50 years! It was beyond my capabilities, in a single exhibition, to summarise the story of a lifetime, of experiences lived, and of how art has been able, since Pier Paolo Calzolari’s first exhibition in 1975, to change my way of seeing the world and my thinking. Hence the idea of spreading out the visions that I summarised in the three group exhibitions entitled Vue d’ensemble: imaginaries in dialogue (Part I) (Part II) and (Part III) over the past three years, right up to the present.
The works have interacted with each other in varying ways across these exhibitions, always offering a glimpse of a different moment in the work of each individual artist.
At the same time, solo exhibitions were organised both in Torre Pellice and in Turin, in chronological order, by Jan Vercruysse, Conrad Shawcross, Robin Rhode, Marisa Merz, Daniel Buren, Alfredo Pirri, Gilberto Zorio, Richard Long, Christiane Löhr, Gianni Caravaggio, Mario Airò – currently on display in Turin – and Tony Cragg with the exhibition Ge(schichte), opening on 5 October, in conjunction with Part III of Vue d’ensemble. I have vivid memories of the first exhibition with Tony Cragg in 1984, when Tony arrived for the first time at the then gallery site in Corso Tassoni after a long and very fast car journey. I like to think that the title chosen by the artist for the current exhibition is also a tribute to the gallery on this special occasion. In German, the Ge- prefix often refers to a collection of things, and Schicht means layer, a set of layers, metaphorically an overlapping of events, things that have happened, becoming a story: Geschichte. Having satisfied this personal desire of mine, I think more concretely about his work. Stack (Schicht - layer) is a title that has accompanied him since his early works, in which overlapping elements present a taxonomic view of the world.
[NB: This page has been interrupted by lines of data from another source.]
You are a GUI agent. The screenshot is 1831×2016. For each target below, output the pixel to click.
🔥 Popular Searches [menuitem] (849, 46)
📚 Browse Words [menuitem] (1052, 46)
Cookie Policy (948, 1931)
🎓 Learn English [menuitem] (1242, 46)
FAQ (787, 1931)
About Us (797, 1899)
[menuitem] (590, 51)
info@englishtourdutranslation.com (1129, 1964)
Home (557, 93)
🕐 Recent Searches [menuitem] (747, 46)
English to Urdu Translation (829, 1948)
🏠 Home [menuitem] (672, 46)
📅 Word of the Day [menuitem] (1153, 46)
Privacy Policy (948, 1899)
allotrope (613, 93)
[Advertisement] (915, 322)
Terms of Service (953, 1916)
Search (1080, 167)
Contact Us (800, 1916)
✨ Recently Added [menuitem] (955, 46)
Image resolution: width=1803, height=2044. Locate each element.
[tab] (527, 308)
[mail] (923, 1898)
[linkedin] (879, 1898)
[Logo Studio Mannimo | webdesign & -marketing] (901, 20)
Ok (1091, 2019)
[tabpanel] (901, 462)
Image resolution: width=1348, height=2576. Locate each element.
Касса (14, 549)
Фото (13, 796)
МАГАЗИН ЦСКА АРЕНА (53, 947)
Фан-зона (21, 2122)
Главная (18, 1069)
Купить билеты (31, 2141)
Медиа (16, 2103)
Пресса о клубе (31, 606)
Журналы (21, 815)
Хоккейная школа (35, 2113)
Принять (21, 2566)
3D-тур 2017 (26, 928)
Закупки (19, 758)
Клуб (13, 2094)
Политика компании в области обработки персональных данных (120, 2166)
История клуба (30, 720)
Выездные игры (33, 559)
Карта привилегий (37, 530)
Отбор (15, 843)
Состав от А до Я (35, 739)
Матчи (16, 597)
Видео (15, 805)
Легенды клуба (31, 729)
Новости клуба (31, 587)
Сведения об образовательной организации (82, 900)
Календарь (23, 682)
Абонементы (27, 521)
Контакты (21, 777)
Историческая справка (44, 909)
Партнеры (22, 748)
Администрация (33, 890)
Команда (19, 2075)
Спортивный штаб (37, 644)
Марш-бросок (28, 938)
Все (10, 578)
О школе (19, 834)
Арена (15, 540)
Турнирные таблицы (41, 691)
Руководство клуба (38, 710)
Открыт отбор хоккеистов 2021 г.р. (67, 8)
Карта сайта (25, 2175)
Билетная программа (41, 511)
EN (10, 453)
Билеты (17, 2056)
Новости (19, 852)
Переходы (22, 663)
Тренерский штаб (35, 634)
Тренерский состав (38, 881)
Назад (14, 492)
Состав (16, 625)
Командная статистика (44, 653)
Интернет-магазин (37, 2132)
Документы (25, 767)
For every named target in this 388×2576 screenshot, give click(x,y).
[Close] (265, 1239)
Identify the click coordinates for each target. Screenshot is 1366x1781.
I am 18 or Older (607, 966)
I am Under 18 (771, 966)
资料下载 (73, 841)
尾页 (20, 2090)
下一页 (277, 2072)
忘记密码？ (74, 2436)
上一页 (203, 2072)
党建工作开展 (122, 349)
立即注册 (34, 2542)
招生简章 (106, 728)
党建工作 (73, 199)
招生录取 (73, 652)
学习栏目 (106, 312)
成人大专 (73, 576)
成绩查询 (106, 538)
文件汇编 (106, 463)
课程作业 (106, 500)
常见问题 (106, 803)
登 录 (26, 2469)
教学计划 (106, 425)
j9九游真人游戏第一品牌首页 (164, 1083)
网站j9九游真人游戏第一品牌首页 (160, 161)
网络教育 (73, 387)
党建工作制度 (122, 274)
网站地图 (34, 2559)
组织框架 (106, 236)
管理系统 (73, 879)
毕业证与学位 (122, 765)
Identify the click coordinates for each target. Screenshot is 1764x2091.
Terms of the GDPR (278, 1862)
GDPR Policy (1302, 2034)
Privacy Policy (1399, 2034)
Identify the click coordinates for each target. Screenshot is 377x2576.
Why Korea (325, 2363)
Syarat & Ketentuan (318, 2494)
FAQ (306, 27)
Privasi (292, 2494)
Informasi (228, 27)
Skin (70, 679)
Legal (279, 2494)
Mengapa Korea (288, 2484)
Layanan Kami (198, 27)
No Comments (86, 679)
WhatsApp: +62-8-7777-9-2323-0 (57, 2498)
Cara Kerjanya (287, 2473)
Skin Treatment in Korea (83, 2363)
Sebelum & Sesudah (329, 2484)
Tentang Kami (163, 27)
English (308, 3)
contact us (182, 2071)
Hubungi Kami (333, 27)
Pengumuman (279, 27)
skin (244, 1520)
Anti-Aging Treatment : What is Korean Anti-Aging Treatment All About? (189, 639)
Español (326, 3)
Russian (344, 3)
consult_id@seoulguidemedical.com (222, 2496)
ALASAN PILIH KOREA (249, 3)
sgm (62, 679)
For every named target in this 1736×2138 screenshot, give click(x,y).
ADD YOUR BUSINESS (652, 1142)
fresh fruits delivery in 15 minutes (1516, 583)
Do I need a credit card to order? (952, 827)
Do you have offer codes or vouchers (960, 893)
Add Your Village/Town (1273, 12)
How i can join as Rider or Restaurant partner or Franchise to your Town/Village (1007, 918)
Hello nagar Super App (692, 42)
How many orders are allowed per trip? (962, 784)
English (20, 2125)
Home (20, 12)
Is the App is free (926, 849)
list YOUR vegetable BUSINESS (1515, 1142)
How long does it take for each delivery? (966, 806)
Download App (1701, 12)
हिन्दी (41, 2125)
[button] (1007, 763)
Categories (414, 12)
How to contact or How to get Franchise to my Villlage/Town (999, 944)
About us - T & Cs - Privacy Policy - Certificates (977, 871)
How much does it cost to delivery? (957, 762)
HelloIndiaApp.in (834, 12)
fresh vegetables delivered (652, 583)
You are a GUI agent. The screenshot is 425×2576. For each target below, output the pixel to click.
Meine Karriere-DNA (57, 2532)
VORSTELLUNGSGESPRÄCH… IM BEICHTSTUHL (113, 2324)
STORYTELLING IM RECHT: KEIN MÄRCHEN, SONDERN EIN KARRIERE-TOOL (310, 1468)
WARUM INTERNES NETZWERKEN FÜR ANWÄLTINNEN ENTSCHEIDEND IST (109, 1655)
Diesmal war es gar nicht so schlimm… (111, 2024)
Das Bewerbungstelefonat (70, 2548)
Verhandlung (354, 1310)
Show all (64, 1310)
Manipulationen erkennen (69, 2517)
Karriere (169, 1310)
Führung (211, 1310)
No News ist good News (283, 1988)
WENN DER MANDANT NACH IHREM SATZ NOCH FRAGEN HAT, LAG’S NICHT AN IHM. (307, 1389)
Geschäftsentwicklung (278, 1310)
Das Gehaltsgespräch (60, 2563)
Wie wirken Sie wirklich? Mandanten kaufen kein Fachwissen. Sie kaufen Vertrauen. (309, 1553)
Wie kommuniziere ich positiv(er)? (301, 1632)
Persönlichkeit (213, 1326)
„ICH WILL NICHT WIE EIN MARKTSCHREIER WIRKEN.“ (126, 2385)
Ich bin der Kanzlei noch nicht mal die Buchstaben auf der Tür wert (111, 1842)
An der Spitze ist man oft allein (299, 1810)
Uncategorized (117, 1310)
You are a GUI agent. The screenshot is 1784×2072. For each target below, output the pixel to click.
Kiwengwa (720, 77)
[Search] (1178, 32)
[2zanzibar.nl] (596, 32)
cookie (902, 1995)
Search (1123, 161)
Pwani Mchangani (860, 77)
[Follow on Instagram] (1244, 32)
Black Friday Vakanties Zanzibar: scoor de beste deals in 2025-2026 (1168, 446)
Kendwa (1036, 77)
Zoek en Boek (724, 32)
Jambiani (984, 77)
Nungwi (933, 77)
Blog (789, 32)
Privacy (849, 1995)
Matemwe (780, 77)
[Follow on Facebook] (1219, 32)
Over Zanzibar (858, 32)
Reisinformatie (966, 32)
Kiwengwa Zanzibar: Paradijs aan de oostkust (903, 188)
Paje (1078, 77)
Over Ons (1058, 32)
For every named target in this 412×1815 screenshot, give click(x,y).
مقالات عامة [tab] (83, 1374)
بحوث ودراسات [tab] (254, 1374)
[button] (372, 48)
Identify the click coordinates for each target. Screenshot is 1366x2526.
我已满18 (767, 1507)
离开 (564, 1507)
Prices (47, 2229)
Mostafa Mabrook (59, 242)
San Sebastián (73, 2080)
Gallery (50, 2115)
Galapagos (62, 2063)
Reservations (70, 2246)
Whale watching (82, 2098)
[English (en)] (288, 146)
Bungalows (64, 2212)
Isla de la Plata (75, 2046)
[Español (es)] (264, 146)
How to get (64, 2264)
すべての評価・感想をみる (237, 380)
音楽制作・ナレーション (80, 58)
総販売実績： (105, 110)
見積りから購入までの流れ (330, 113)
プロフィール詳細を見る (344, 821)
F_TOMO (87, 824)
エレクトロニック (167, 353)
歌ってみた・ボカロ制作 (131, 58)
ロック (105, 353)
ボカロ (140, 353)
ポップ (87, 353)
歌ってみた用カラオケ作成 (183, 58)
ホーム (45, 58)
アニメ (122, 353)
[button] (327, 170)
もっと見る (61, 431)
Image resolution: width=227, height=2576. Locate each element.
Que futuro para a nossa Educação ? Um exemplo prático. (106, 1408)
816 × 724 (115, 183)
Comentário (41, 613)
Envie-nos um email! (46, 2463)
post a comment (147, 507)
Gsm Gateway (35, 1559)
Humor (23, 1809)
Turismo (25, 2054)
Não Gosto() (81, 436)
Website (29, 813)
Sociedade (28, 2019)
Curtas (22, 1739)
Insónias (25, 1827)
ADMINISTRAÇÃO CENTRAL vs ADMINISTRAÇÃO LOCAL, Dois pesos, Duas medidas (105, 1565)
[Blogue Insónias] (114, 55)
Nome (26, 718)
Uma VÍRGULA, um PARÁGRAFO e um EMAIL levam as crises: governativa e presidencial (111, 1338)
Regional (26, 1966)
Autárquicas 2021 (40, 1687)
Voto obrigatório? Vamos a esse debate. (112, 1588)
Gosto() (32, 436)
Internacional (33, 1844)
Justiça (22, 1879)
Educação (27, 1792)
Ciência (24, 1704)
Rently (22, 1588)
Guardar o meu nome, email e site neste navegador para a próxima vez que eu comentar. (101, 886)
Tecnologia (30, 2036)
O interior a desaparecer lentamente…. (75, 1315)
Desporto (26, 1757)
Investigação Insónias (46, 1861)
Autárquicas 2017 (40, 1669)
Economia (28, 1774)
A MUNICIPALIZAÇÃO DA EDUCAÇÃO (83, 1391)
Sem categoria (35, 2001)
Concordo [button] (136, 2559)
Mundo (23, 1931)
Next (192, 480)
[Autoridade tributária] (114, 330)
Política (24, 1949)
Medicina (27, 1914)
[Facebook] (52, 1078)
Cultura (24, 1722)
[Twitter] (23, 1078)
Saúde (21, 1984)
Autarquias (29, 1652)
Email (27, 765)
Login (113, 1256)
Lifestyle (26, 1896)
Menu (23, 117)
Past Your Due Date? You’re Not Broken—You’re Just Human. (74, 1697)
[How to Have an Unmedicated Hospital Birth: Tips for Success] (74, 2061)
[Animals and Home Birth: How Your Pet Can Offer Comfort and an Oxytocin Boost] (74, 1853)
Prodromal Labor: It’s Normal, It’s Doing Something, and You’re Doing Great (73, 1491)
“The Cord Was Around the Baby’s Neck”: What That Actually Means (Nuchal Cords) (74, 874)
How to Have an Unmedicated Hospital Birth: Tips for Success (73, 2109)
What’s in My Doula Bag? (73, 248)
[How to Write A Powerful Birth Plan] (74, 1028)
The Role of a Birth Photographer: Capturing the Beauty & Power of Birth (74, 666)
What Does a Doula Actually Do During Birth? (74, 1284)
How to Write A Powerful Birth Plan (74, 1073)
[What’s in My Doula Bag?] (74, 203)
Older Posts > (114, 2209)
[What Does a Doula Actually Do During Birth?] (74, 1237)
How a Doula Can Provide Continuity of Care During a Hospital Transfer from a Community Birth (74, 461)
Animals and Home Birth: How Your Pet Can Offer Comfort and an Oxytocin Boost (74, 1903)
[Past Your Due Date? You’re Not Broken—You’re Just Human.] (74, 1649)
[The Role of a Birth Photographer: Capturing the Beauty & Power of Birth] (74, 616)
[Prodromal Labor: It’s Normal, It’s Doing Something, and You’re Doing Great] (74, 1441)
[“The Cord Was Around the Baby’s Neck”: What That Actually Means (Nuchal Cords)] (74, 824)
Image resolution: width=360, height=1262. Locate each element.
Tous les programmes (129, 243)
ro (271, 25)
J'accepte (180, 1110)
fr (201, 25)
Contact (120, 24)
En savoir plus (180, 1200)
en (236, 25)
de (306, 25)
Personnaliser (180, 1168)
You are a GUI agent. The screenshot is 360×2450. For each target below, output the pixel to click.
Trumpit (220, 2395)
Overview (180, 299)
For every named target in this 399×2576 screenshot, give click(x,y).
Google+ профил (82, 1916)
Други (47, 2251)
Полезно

He himself has stated that he considers man-made objects to be “fossilised keys to a past time that is our present”. Similarly, the arrangements of objects on the floor and walls that he began to create in the 1980s blur the boundary between artificial and natural landscapes: they create the outline of something familiar, where the individual parts are inextricably linked to the whole. Cragg understands sculpture as a study of how materials and concrete forms influence and shape our ideas and emotions. The human figure is the prime example of something that ultimately seems organic and elicits emotional responses, yet is fundamentally an extremely complex geometric composition of molecules, cells, organs and processes. His work does not imitate nature and our appearance, but rather focuses on why we look the way we do and why we are the way we are.
The works on display, from Riot (1987) to the most recent, Incident, Stand, Hedges, testify to the artist’s ongoing exploration of the energy that is inherent in matter, whether organic or inorganic, which permeates the whole world.
In a dedicated room, the exhibitions are accompanied by a series of projections recounting our story – mine and Tucci’s – together with the artists from 1975 to the present day.